There is lots more that changed in detail, listed in the Raptor 1.9.0 Release Notes, help on upgrading and there’s even a perl script docs/upgrade-script.pl thrown in (generated by another perl script!) that may help with applying the changes. The reference manual contains a full reference on changes between raptor 1.4.21 and 1.9.0 in the form of old / new mappings with explanations.

I know that Raptor 2 is not going to place Raptor 1 for applications for some time, so this is a separately installed library with a new location for the header file and a new shared library base.

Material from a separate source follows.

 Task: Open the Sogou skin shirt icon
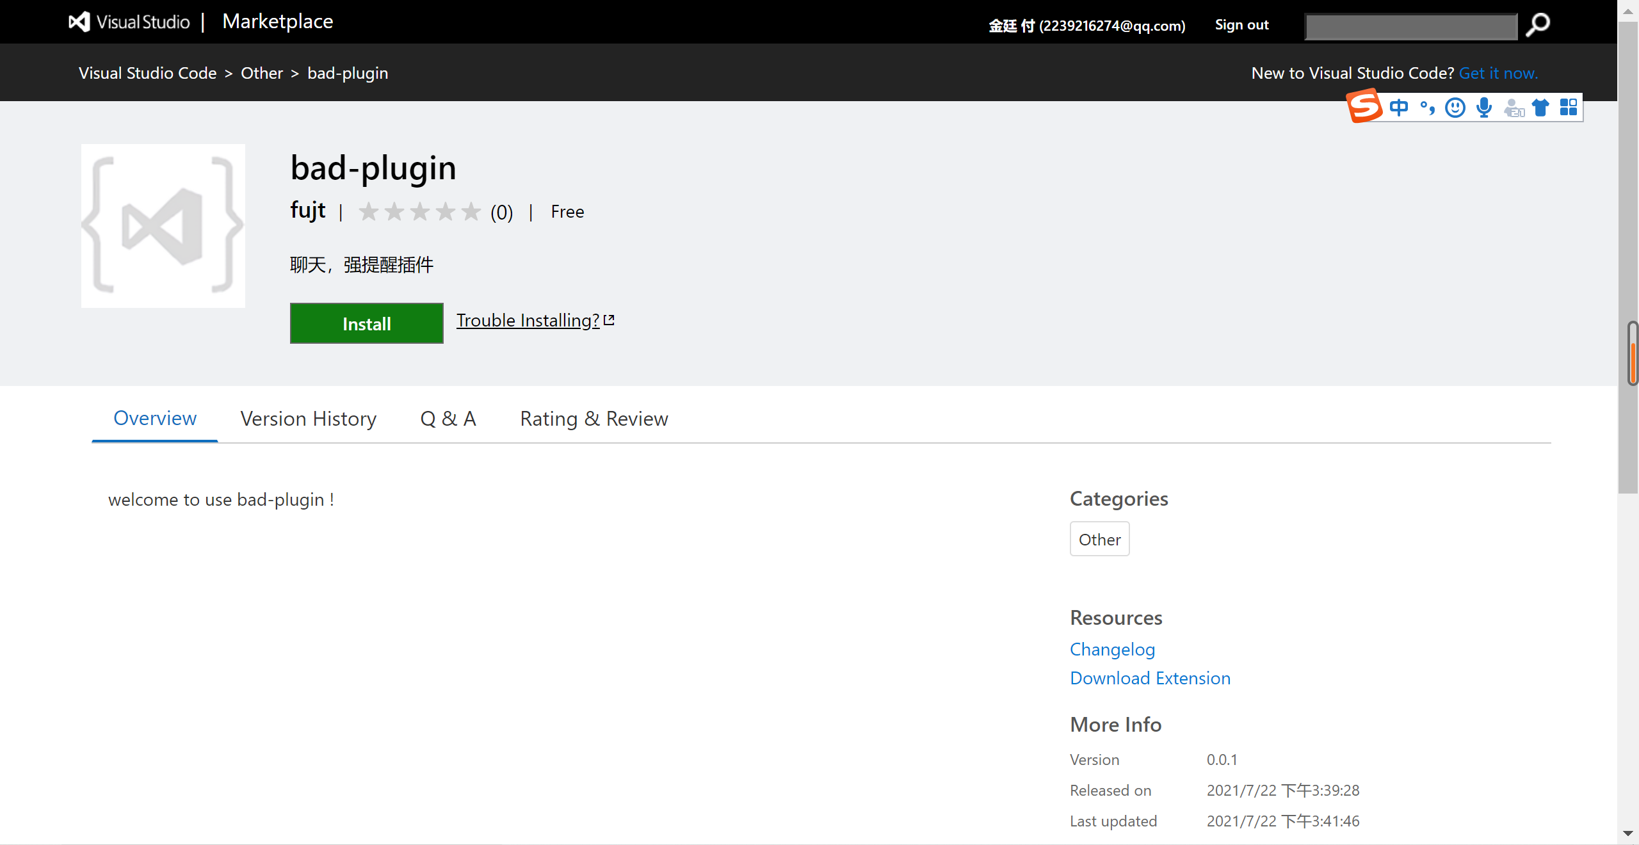(1540, 108)
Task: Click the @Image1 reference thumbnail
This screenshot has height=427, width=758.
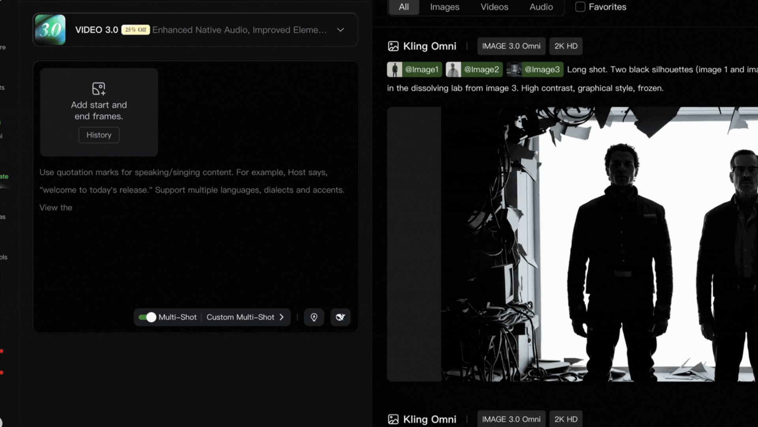Action: [394, 70]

However, once this hits 2.0.0 it’ll be a dependency of Rasqal and librdf.

Summary of release:

  • Removed all deprecated functions and typedefs.
  • Renamed all functions to the standard raptor_class_method() form.
  • All constructors take a raptor_world argument.
  • URIs are interned and there is no longer a swappable implementation.
  • Statement is now an array of 3-4 RDF Terms to support triples and quads.
  • World object owns logging, blank node ID generation and describing syntaxes.
  • Features are now called options and have typed values.
  • GRDDL parser now saves and restores shared libxslt state.
  • Added serializers for HTML ‘html’ and N-Quads ‘nquads’.
  • Added parser ‘json’ for JSON-Resource centric and JSON-Triples.
  • Switched to GIT version control hosted by GitHub.
  • Added memory-based AVL-Tree to the public API.
  • Fixed reported issues:

    0000357, 0000361, 0000369, 0000370, 0000373 and 0000379

It turns out that after all that, the resulting libraries for raptor 2 are actually 4% smaller than raptor 1 when installed (Debian, i386):

 -rw-r--r-- 1 root root 379780 Mar 10 06:59 /usr/lib/libraptor.so
 -rw-r--r-- 1 root root 364448 Aug 16 17:30 /usr/lib/libraptor2.so

The gzipped tarball itself is as small as raptor 1.4.17 from 2008!

Get it at http://download.librdf.org/source/raptor2-1.9.0.tar.gz

PS The source code control has also moved to GIT and hosted at GitHub.